### Task goal
Write out the data once more, exactly as it reads.
--- START ---
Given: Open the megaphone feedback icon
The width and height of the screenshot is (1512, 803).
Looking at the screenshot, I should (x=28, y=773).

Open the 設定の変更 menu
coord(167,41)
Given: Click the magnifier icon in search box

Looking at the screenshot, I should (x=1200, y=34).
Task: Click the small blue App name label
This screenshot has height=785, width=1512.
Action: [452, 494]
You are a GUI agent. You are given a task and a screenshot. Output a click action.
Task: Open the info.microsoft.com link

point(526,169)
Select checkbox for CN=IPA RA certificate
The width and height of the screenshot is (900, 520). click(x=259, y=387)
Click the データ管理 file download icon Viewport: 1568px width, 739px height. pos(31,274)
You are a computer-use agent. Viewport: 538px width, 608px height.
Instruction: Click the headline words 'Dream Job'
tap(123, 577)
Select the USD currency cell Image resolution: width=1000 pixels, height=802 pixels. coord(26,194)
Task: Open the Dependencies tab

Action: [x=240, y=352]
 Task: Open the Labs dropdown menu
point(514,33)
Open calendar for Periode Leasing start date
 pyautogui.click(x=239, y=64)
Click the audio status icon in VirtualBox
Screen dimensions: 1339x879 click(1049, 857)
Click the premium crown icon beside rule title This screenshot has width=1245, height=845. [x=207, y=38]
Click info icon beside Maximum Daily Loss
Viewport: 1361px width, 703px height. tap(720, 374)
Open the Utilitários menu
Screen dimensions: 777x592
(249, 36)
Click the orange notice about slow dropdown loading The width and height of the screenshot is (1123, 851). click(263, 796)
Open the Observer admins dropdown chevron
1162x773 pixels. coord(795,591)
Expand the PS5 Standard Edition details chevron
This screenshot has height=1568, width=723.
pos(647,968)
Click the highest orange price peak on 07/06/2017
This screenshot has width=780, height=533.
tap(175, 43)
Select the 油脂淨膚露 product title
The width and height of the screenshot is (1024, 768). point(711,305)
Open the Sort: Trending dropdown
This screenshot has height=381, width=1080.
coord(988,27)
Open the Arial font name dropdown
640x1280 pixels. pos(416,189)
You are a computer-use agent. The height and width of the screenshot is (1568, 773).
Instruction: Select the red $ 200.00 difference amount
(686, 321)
--- END ---
### Task response
Given: Open the megaphone feedback icon
The width and height of the screenshot is (1512, 803).
Looking at the screenshot, I should (x=28, y=773).

Open the 設定の変更 menu
coord(167,41)
Given: Click the magnifier icon in search box

Looking at the screenshot, I should (x=1200, y=34).
Task: Click the small blue App name label
This screenshot has height=785, width=1512.
Action: [452, 494]
You are a GUI agent. You are given a task and a screenshot. Output a click action.
Task: Open the info.microsoft.com link

point(526,169)
Select checkbox for CN=IPA RA certificate
The width and height of the screenshot is (900, 520). click(x=259, y=387)
Click the データ管理 file download icon Viewport: 1568px width, 739px height. pos(31,274)
You are a computer-use agent. Viewport: 538px width, 608px height.
Instruction: Click the headline words 'Dream Job'
tap(123, 577)
Select the USD currency cell Image resolution: width=1000 pixels, height=802 pixels. coord(26,194)
Task: Open the Dependencies tab

Action: [x=240, y=352]
 Task: Open the Labs dropdown menu
point(514,33)
Open calendar for Periode Leasing start date
 pyautogui.click(x=239, y=64)
Click the audio status icon in VirtualBox
Screen dimensions: 1339x879 click(1049, 857)
Click the premium crown icon beside rule title This screenshot has width=1245, height=845. [x=207, y=38]
Click info icon beside Maximum Daily Loss
Viewport: 1361px width, 703px height. tap(720, 374)
Open the Utilitários menu
Screen dimensions: 777x592
(249, 36)
Click the orange notice about slow dropdown loading The width and height of the screenshot is (1123, 851). click(263, 796)
Open the Observer admins dropdown chevron
1162x773 pixels. coord(795,591)
Expand the PS5 Standard Edition details chevron
This screenshot has height=1568, width=723.
pos(647,968)
Click the highest orange price peak on 07/06/2017
This screenshot has width=780, height=533.
tap(175, 43)
Select the 油脂淨膚露 product title
The width and height of the screenshot is (1024, 768). point(711,305)
Open the Sort: Trending dropdown
This screenshot has height=381, width=1080.
coord(988,27)
Open the Arial font name dropdown
640x1280 pixels. pos(416,189)
You are a computer-use agent. The height and width of the screenshot is (1568, 773).
Instruction: Select the red $ 200.00 difference amount
(686, 321)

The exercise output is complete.